Study Design and Methods

Hypoxia-induced NO bioavailability and methemoglobin formation were measured in vitro after nitrite administration to fresh (<1 week of storage) and aged (5-6 weeks of storage) human RBC units and in blood samples of hemodiluted rats subjected to hypoxic ventilation after transfusion with fresh or aged human RBCs.


In vitro, NO and methemoglobin levels 10 minutes after nitrite administration were lower in the fresh RBC samples compared to the aged RBC samples (p = 0.026 and p = 0.022, respectively).
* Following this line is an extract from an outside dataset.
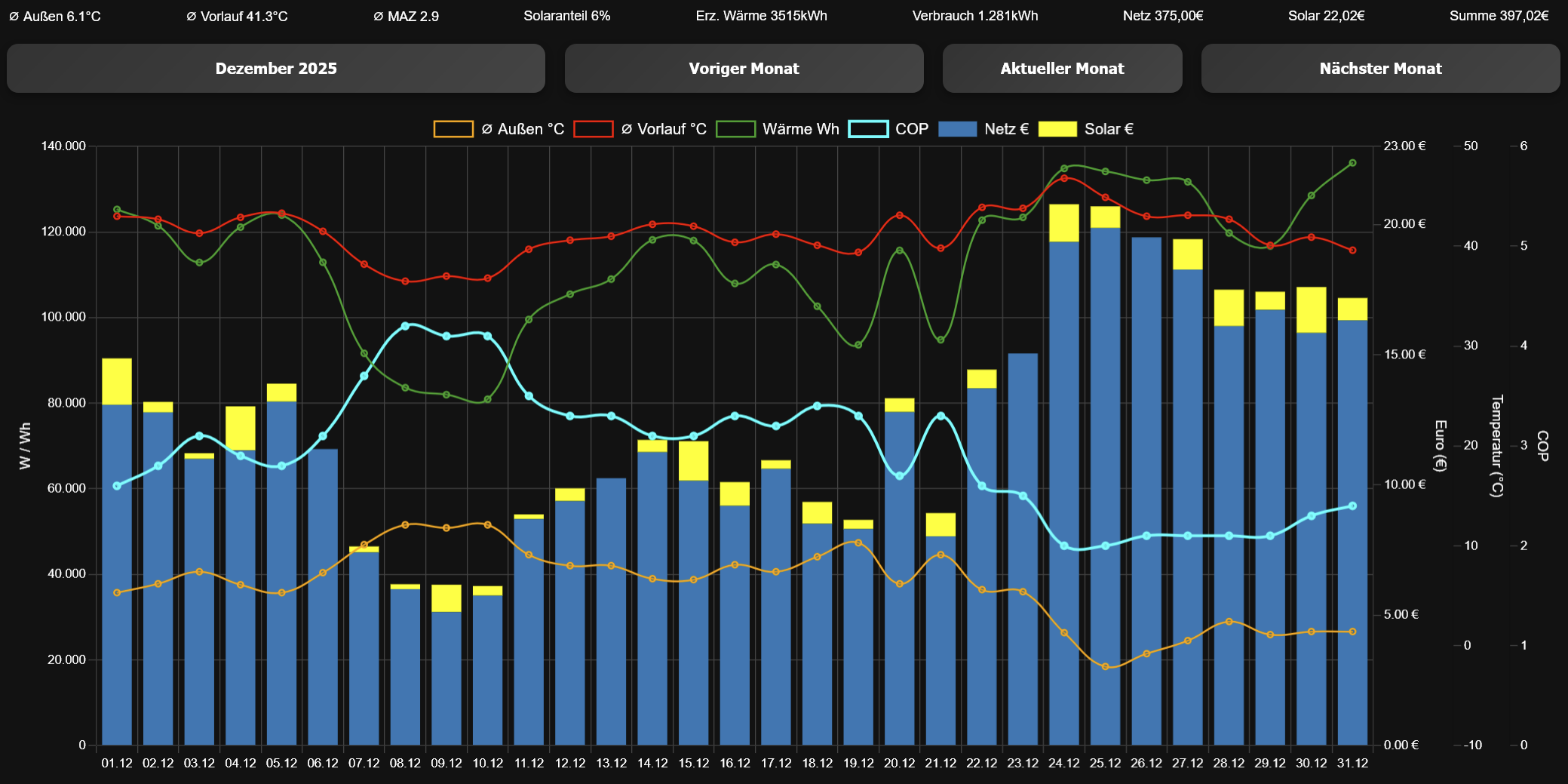Click the Wärme data point on 31.12
1568x784 pixels.
coord(1352,163)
In vivo, NO bioavailability was also significantly lower in the rats receiving fresh RBCs compared to the group receiving aged RBCs (p = 0.003). In line with NO bioavailability, methemoglobin levels were higher, albeit not significantly, in the group receiving aged RBCs compared to in the group receiving fresh RBCs (p = 0.154). The difference in methemoglobin formation after nitrite administration between fresh and aged RBCs was only present under deoxygenated conditions and not under oxygenated conditions. There were no differences in methemoglobin reductase activity between fresh and aged RBCs.


Storage of RBCs leads to an increased rate of hypoxia-induced nitrite reduction to NO and this is associated with increased methemoglobin formation. The increased methemoglobin formation and consequent decrease in oxygen delivery capacity might contribute to the storage-related impairment of aged RBCs to oxygenate the microcirculation.